- Type: Military long service medal
- Awarded for: Thirty years exemplary service
- Country: Venda
- Presented by: the President
- Eligibility: All Ranks
- Status: Discontinued in 1994
- Established: 1985
- Ribbon bar

VDF pre-1994 & SANDF post-2002 orders of wear
- Next (higher): VDF precedence: Independence Medal; SANDF precedence: Medal for Long Service and Good Conduct, Gold;
- Next (lower): VDF succession: Long Service Medal, Silver; SANDF succession: Gold Service Medal;

= Long Service Medal, Gold =

The Long Service Medal, Gold was instituted by the President of the Republic of Venda in 1985, for award to all ranks for thirty years exemplary service.

==The Venda Defence Force==
The 900 member Venda Defence Force (VDF) was established upon that country's independence on 13 September 1979. The Republic of Venda ceased to exist on 27 April 1994 and the Venda Defence Force was amalgamated with six other military forces into the South African National Defence Force (SANDF).

==Institution==
The Long Service Medal, Gold was instituted by the President of Venda in 1985. It is the senior award of a set of three medals for long service, along with the Long Service Medal, Silver and the Long Service Medal, Bronze.

Venda's military decorations and medals were modelled on those of the Republic of South Africa and these three medals are the approximate equivalents of, respectively, the Good Service Medal, Gold, the Good Service Medal, Silver and the Good Service Medal, Bronze.

==Award criteria==
The medal could be awarded to all ranks for thirty years of exemplary service.

==Order of wear==

Since the Long Service Medal, Gold was authorised for wear by one of the statutory forces which came to be part of the South African National Defence Force on 27 April 1994, it was accorded a position in the official South African order of precedence on that date.
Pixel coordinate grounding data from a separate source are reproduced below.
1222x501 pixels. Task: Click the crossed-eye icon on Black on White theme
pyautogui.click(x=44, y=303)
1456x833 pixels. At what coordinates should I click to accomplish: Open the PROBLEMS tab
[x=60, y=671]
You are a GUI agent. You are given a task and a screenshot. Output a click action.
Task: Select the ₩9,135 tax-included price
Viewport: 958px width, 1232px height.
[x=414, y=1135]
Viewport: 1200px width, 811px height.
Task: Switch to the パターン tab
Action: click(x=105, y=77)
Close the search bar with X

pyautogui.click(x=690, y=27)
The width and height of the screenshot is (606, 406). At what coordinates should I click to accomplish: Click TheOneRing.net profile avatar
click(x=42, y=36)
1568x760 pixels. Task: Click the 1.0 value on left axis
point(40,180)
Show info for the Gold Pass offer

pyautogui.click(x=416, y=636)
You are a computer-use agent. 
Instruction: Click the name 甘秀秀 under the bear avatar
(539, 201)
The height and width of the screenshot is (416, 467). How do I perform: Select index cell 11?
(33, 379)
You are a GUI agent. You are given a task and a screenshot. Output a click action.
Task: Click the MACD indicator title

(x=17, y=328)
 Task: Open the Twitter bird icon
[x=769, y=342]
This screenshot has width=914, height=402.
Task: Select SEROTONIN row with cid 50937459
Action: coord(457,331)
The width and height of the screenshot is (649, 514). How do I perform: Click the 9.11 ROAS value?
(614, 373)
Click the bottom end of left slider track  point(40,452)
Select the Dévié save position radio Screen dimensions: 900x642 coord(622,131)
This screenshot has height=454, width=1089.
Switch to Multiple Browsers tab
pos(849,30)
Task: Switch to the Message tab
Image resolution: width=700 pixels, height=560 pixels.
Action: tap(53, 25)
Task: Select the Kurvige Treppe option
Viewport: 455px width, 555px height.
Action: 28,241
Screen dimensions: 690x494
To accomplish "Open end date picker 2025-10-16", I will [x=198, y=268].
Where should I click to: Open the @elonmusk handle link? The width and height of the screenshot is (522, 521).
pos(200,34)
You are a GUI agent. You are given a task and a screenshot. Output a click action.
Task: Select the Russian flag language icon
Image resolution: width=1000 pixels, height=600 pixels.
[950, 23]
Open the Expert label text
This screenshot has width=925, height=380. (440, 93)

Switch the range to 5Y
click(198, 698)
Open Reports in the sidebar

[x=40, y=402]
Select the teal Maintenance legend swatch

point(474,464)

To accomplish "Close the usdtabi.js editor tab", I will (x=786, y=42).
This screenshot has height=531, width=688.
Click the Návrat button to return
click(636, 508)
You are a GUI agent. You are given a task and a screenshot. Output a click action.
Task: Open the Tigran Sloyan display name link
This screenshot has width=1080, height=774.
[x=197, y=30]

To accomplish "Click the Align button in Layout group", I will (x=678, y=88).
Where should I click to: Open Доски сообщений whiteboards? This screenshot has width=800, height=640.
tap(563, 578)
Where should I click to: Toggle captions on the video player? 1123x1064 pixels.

The position of the Long Service Medal, Gold in the official order of precedence was revised twice after 1994, to accommodate the inclusion or institution of new decorations and medals, first in April 1996 when decorations and medals were belatedly instituted for the two former non-statutory forces, the Azanian People's Liberation Army and Umkhonto we Sizwe, and again upon the institution of a new set of honours on 27 April 2003.

- Venda Defence Force until 26 April 1994

- Official VDF order of precedence:
  - Preceded by the Independence Medal.
  - Succeeded by the Long Service Medal, Silver.
- Venda official national order of precedence:
  - Preceded by the National Force Long Service Medal, 30 Years.
  - Succeeded by the Police Star for Merit.

- South African National Defence Force from 27 April 1994

- Official SANDF order of precedence:
  - Preceded by the Medal for Long Service and Good Conduct, Gold of the Republic of Bophuthatswana.
  - Succeeded by the John Chard Decoration (JCD) of the Republic of South Africa.
- Official national order of precedence:
  - Preceded by the Medal for Faithful Service in the Prisons Service, Gold of the Republic of Bophuthatswana.
  - Succeeded by the Police Star for Merit of the Republic of Venda.

- South African National Defence Force from April 1996

- Official SANDF order of precedence:
  - Preceded by the Medal for Long Service and Good Conduct, Gold of the Republic of Bophuthatswana.
  - Succeeded by the Gold Service Medal of the Azanian People's Liberation Army.
- Official national order of precedence:
  - Preceded by the Medal for Faithful Service in the Prisons Service, Gold of the Republic of Bophuthatswana.
  - Succeeded by the Police Star for Merit of the Republic of Venda.

The position of the Long Service Medal, Gold remained unchanged, as it was in April 1996, when a new set of honours was instituted on 27 April 2003.

==Description==

Miniature medal

- Obverse
The Long Service Medal, Gold is silver-gilt medallion, 38 millimetres in diameter, depicting the Coat of Arms of the Republic of Venda.

The suspender is in the form of a pair of crossed elephant tusks and is different on the full size and miniature medals. On the full-size medal, depicted at the top, the ends of the tusks reach to approximately the ten-thirty and one-thirty clock positions on the medallion, while on the miniature medal, as depicted alongside, they reach to approximately the nine-thirty and two-thirty clock positions on the medallion.

- Reverse
The reverse is inscribed "MENDELE WA TSHUMELO YA TSHIFHINGA TSHILAPFU MIINWAHA YA FURARU", the number of years service.

- Ribbon
The ribbon is 32 millimetres wide, with a 4 millimetres wide blue band and an 8 millimetres wide green band, repeated in reverse order and separated by an 8 millimetres wide yellow band.

==Discontinuation==
Conferment of the Long Service Medal, Gold was discontinued when the Republic of Venda ceased to exist on 27 April 1994.